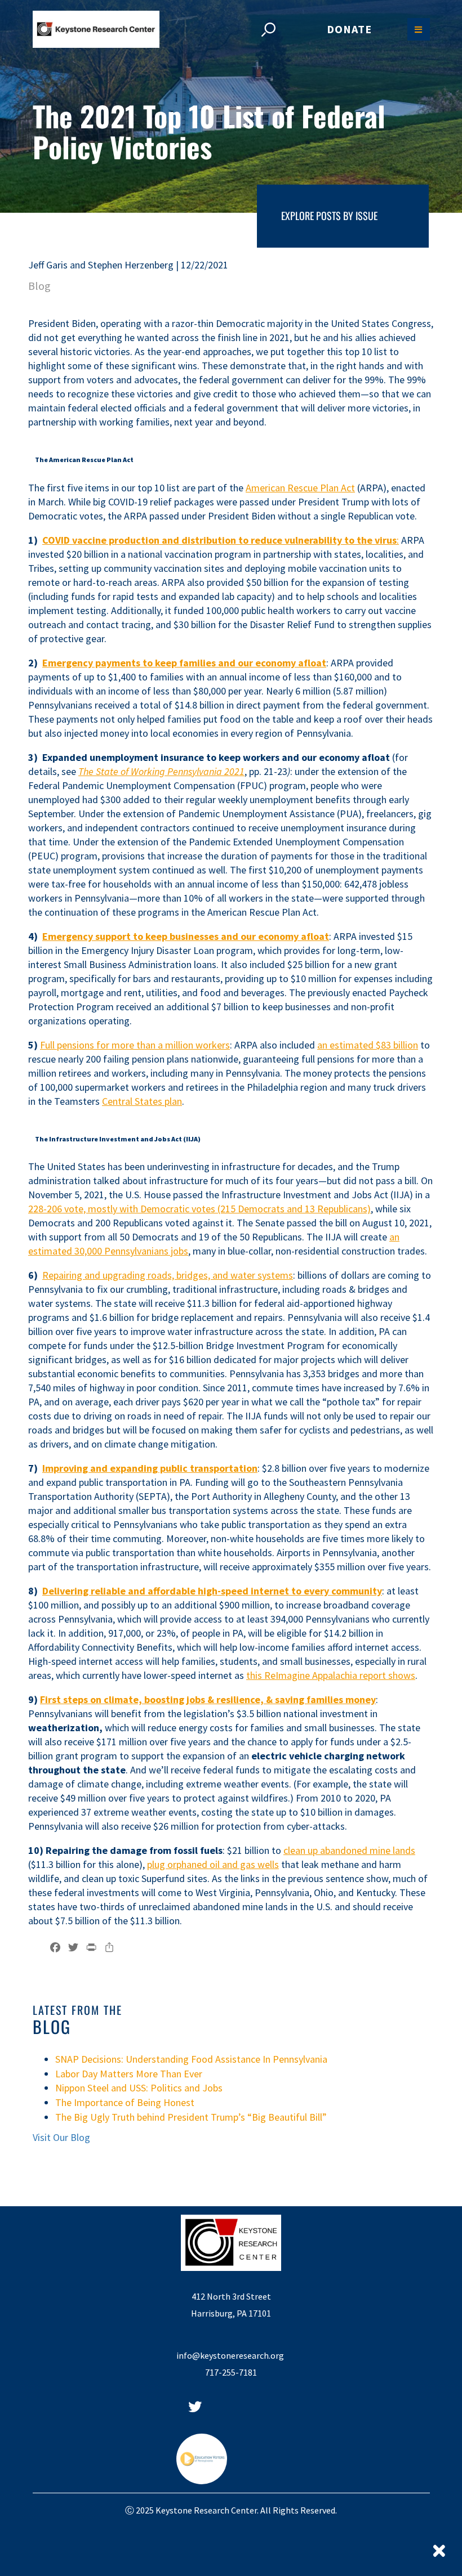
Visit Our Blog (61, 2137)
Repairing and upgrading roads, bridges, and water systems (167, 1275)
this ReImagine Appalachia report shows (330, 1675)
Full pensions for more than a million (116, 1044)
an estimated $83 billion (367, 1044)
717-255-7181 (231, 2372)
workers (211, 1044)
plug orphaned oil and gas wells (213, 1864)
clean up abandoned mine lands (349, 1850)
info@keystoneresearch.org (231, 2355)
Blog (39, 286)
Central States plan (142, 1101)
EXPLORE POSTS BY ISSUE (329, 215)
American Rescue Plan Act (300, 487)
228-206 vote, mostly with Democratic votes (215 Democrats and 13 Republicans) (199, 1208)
########
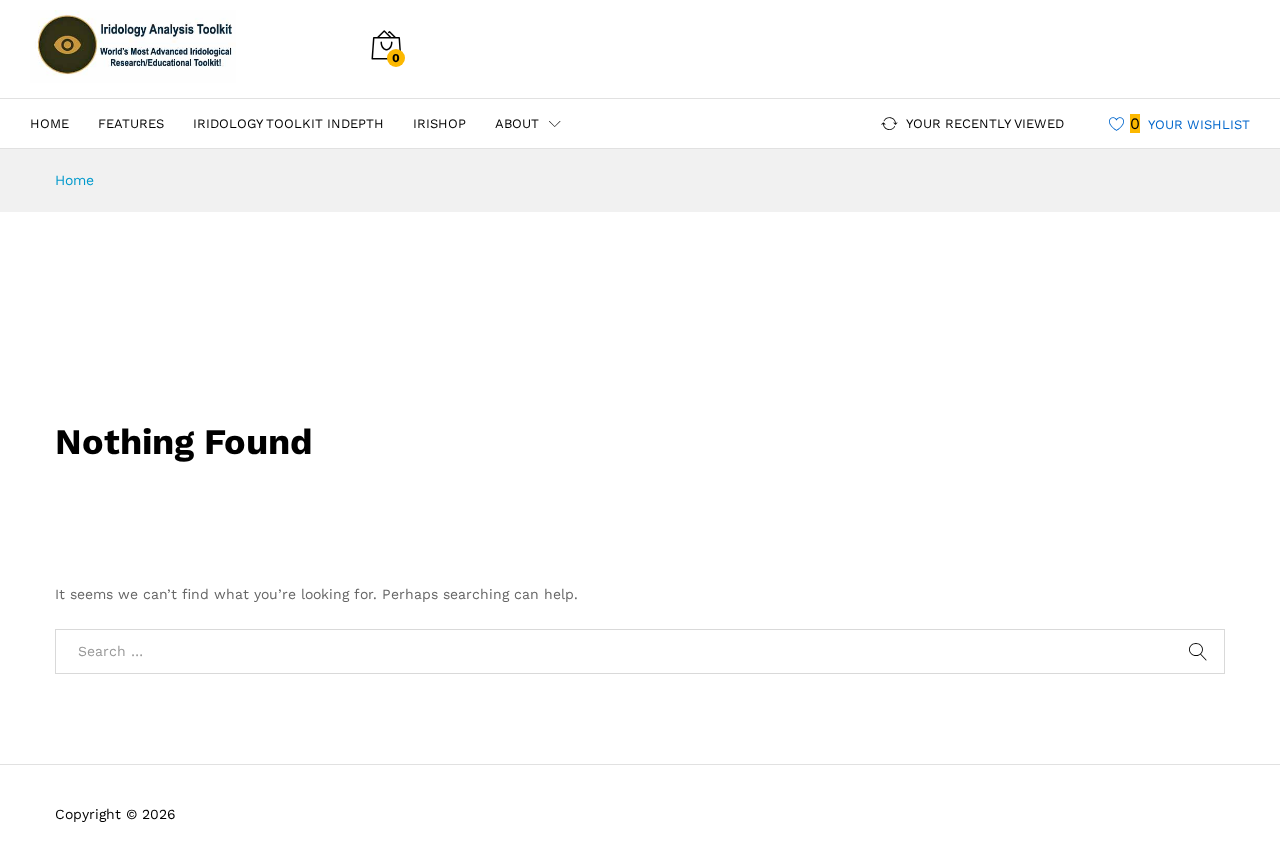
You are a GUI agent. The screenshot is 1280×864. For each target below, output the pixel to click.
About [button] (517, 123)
########
PROBLEM — For the listing above, print only the lines starting at the line containing "info@keystoneresearch.org (231, 2355)" and ending at the line containing "228-206 vote, mostly", exactly, both included.

TASK RESPONSE —
info@keystoneresearch.org (231, 2355)
Blog (39, 286)
Central States plan (142, 1101)
EXPLORE POSTS BY ISSUE (329, 215)
American Rescue Plan Act (300, 487)
228-206 vote, mostly with Democratic votes (215 Democrats and 13 Republicans) (199, 1208)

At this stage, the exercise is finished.